TEXT SHOWN>
════════════════════

MERCED — A recently published report by Time magazine ranks Merced’s air pollution as the worst in the country, but local air pollution control officials say the report is flawed and based on incomplete data, and that the situation is not as bad as it seems.
On its Science and Space website, Time cites an American Lung Association report that has Merced and Bakersfield tied for tops in most persistent air pollution in the nation. That is disputed by Seyed Sadredin, air pollution control officer for the San Joaquin Valley Air Pollution Control District, and by Merced County Supervisor Hub Walsh.
Merced is faulted for having consistently high year-round levels of particulates or airborne solids that are unhealthy, but Walsh said data in the Lung Association’s April report is incomplete and misleading.
Merced County is one of the cleanest counties in the San Joaquin Valley, Walsh said, and is making progress on addressing pollution issues. Walsh is on the board of the eight-county air pollution district that stretches from San Joaquin to Kern counties.
“It’s too bad the report hasn’t been updated,” Walsh said. “There has been a lot of effort in trying to clean up the air. We are making progress.”
William Barrett of Sacramento, policy manager for the American Lung Association, said particulate pollution is more difficult to clean up. The number of unhealthy days from ozone pollution is the lowest it has been, but the ALA still ranks Merced County as the 11th most ozone-polluted area in the United States.
Sadredin said the bottom line is that the Time magazine report is totally misleading and based on only two to three months of winter data. He said that among the eight San Joaquin Valley counties, Merced is one of the cleanest.
Measurements that prompted the worst-of-all ranking were taken only in the winter months when particulate levels are the highest and not for the entire year. Springtime and summer level particulate readings are much better, and Merced is nowhere near the pollution levels registered in Bakersfield, Sadredin said.
In the Time report, other areas named in the top ten for pollution were Fresno-Madera; Hanford-Corcoran; Los Angeles-Long Beach; Modesto; Visalia-Porterville; Pittsburgh and New Castle, Pa.; El Centro; and the Cincinnati metropolitan area.
Barrett said there are planning programs underway in the San Joaquin Valley to design healthier transportation options, such as communities where people walk to work, which will result in less pollution.
The Valley’s geography and weather patterns, along with agricultural burning, diesel equipment and wood smoke, lead to high particulate pollution levels, Barrett said.
Merced Mayor Stan Thurston said he has heard over the years that 25 percent of Merced’s ozone pollution comes from the Bay Area and 50 percent is related to agricultural activities.
Thurston said all cities in the San Joaquin Valley are in a bowl. An inversion layer in the summertime traps contaminated air. Ongoing efforts to reduce pollution include the use of bicycles, hybrid vehicles, reduced vehicle use and carpooling.
“I’m not sure if we parked every car in the city that it would do much for air quality,” Thurston said. “We won’t give up and will keep trying to reduce pollution.”
A $650,000 project to synchronize the traffic signals at G and 16th streets in Merced could have an impact on reducing pollution, the mayor said.
Kathleen Grassi, Merced County public health director, said her department doesn’t regulate air pollution, but rather to inform and educate the population on how to avoid respiratory-lung problems or asthmatic conditions.
Grassi said the San Joaquin Valley in general has air-quality challenges. The Health Department’s focus is making recommendations to help people stay healthy. She urged people who experience coughing and shortness of breath to seek attention for underlying medical conditions.

════════════════════

LISTED ENTRIES>

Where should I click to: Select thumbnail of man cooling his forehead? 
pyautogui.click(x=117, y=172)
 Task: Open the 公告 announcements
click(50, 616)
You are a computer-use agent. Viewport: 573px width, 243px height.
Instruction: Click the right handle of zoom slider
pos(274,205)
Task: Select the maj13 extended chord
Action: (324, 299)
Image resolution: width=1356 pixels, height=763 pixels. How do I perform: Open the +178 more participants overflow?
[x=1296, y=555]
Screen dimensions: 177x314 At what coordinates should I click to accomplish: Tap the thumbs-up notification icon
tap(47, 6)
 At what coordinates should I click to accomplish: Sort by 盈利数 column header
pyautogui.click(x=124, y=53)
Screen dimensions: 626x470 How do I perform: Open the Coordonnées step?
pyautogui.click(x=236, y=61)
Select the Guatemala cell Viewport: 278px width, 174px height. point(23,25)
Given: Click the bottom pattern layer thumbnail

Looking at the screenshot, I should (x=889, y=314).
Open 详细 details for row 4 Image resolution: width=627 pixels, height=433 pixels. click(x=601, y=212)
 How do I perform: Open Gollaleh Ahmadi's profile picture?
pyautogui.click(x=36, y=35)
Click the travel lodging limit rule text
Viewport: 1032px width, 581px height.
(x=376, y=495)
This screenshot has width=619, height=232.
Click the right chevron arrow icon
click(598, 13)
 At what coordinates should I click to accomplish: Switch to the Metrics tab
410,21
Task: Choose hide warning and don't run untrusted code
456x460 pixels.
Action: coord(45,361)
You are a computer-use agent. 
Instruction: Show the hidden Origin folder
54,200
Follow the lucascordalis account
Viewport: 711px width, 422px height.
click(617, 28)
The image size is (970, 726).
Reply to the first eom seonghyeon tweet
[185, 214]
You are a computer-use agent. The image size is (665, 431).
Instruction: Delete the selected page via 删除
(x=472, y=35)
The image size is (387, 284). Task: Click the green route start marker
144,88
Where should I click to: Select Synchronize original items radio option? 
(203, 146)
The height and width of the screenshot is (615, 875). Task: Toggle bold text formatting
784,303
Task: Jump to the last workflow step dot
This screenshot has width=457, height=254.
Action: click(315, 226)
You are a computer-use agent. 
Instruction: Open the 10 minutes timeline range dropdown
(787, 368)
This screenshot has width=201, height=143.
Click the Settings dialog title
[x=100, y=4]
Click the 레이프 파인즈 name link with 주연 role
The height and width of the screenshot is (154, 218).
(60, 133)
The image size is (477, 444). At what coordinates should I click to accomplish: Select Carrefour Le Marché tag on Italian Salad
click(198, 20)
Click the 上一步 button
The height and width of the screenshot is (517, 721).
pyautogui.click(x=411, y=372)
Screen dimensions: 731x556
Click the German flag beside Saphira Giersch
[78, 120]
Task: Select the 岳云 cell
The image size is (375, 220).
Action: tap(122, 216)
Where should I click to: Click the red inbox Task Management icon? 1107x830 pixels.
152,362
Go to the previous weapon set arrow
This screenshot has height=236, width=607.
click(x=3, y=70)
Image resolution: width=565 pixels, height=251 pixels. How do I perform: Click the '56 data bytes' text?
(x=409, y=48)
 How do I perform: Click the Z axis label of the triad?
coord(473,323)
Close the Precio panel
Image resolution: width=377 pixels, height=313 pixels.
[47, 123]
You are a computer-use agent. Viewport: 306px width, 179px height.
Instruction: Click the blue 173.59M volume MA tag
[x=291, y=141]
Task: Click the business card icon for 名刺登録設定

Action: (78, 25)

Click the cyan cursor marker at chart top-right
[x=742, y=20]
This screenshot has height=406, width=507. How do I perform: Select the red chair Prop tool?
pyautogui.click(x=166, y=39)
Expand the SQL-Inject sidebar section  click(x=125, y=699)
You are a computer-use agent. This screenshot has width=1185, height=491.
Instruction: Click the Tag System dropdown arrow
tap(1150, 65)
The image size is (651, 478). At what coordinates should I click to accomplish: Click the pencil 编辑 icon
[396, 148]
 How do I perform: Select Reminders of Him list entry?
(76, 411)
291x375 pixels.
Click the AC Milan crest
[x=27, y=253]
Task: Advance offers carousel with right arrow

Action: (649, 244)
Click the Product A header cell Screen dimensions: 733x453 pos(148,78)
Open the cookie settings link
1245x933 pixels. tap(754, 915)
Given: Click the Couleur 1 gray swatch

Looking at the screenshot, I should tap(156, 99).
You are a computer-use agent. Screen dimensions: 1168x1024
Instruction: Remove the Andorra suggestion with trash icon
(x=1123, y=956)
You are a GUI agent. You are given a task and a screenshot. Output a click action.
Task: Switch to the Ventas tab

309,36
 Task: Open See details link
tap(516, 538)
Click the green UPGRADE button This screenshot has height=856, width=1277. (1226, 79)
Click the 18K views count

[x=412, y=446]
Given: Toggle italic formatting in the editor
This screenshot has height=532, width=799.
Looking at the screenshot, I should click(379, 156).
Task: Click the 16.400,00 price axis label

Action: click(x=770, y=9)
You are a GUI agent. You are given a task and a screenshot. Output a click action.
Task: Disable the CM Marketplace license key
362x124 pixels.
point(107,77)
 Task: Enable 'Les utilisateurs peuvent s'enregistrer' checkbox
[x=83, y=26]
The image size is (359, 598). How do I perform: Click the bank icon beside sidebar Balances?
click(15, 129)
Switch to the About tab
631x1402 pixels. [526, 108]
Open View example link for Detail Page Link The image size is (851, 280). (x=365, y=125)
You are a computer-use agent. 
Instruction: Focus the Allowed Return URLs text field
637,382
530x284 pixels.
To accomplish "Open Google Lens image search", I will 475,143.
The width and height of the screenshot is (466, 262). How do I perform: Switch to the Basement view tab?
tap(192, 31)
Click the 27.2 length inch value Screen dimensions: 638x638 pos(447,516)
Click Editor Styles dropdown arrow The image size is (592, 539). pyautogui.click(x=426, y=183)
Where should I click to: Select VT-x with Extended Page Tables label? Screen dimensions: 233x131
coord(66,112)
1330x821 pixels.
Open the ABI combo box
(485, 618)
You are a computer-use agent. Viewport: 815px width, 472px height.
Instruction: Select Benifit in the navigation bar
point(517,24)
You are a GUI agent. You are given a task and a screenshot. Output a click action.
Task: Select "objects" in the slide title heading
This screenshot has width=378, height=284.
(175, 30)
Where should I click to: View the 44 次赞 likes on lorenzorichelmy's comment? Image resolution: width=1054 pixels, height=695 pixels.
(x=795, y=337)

════════════════════

ABOUT THIS TASK>
Answer these questions from the article above on Merced's air pollution:
1. Where does the American Lung Association rank Merced County among ozone-polluted areas in the United States?
2. According to Sadredin, how many months of winter data is the Time magazine report based on?
3. What is the cost of the project to synchronize the traffic signals at G and 16th streets?

EXERCISE SOLUTION>
1. It ranks Merced County as the 11th most ozone-polluted area in the United States.
2. Two to three months.
3. $650,000.